Software and data sets

Language models, Feb 2019 - Word language models trained on 2.6 billion words of text from a diverse set of training sources.

Filtered Turk dialogues - This is a filtered set of the dialogues invented by Amazon Mechanical Turk workers in previous work. We removed dialogues that contained potentially offensive language. This set served as the basis for our two-sided audio dialogue collection.

Audio collector - Java program for collecting two-sided audio dialogues. The program can record from multiple microphones simultaneously. This allows you to compare the recognition accuracy of different microphones on the same speech data.
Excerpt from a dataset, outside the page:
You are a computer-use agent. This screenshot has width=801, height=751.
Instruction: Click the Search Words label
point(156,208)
Two-sided audio dialogues - Recordings of 196 of the filtered Turk dialogues using three different microphones. This corpus contains the audio data as well as recognition results using the Google and IBM speech recognizers.
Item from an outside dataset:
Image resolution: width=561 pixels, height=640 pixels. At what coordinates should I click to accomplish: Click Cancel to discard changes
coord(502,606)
Text prediction web API - REST web API providing text predictions based on an n-gram language model. The API can also generate random words from a given vocabulary.

Nomon keyboard - Nomon is a novel interface for single-switch computer access. In collaboration with MIT, we are working on an onscreen predictive keyboard based on the Nomon idea.

Text predictor for Python - Set of Python classes that make word predictions based on context and/or a prefix of the current word. The classes can also make character predictions based on context. These classes were incorporated into the Nomon keyboard.